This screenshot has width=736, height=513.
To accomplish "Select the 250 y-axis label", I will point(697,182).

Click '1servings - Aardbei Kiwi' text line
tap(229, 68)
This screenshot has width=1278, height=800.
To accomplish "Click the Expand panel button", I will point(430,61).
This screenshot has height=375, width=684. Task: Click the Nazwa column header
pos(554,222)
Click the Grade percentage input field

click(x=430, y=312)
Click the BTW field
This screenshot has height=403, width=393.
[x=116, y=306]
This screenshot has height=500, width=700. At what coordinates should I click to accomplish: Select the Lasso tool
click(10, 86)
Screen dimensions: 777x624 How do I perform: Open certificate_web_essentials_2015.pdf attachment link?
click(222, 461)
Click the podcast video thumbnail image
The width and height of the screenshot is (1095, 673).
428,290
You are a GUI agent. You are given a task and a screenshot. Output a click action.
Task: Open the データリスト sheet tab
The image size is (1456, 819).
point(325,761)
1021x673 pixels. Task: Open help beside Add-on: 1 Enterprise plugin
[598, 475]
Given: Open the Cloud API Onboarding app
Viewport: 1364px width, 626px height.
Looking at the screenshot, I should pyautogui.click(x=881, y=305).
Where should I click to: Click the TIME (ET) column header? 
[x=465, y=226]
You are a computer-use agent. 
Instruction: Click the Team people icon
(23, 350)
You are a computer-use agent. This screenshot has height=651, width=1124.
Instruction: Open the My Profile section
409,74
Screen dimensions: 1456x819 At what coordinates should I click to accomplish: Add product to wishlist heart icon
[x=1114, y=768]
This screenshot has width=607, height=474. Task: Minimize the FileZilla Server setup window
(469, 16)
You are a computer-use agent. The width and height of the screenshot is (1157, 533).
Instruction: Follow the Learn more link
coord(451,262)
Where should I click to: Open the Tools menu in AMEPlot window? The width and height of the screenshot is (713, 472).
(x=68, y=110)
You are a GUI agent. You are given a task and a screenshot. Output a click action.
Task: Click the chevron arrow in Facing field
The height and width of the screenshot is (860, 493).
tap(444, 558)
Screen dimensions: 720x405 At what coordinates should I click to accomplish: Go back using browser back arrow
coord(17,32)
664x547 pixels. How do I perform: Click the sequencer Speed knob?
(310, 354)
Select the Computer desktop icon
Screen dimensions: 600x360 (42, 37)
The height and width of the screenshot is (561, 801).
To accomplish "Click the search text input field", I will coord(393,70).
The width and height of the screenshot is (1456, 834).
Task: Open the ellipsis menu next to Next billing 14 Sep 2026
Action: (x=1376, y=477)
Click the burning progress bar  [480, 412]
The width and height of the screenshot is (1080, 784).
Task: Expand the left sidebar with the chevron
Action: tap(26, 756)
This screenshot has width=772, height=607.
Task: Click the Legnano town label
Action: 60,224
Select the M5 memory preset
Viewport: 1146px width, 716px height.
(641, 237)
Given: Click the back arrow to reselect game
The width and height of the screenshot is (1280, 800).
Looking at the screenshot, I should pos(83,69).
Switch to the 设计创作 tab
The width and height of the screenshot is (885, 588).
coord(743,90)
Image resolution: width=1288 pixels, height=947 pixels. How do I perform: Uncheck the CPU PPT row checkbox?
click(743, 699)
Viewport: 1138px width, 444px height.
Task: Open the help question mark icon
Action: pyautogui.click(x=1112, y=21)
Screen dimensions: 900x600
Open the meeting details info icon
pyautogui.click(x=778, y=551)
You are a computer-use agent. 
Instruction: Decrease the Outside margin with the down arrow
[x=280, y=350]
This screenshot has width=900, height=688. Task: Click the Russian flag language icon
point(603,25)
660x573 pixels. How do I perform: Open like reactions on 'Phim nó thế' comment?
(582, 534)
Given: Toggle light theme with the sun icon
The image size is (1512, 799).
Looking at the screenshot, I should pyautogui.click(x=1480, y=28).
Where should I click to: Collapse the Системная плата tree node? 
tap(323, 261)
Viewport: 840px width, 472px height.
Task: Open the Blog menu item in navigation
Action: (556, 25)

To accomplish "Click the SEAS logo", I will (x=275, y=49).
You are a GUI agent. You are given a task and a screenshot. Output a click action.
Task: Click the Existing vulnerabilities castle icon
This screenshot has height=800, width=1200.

*Aim of the exercise*. Report each line above that contains the word "accomplish", and copy every such line in full.

*Exercise result*.
To accomplish "Select the 250 y-axis label", I will point(697,182).
To accomplish "Click the Expand panel button", I will point(430,61).
This screenshot has height=500, width=700. At what coordinates should I click to accomplish: Select the Lasso tool
Screen dimensions: 1456x819 At what coordinates should I click to accomplish: Add product to wishlist heart icon
Screen dimensions: 720x405 At what coordinates should I click to accomplish: Go back using browser back arrow
To accomplish "Click the search text input field", I will coord(393,70).
To accomplish "Click the SEAS logo", I will (x=275, y=49).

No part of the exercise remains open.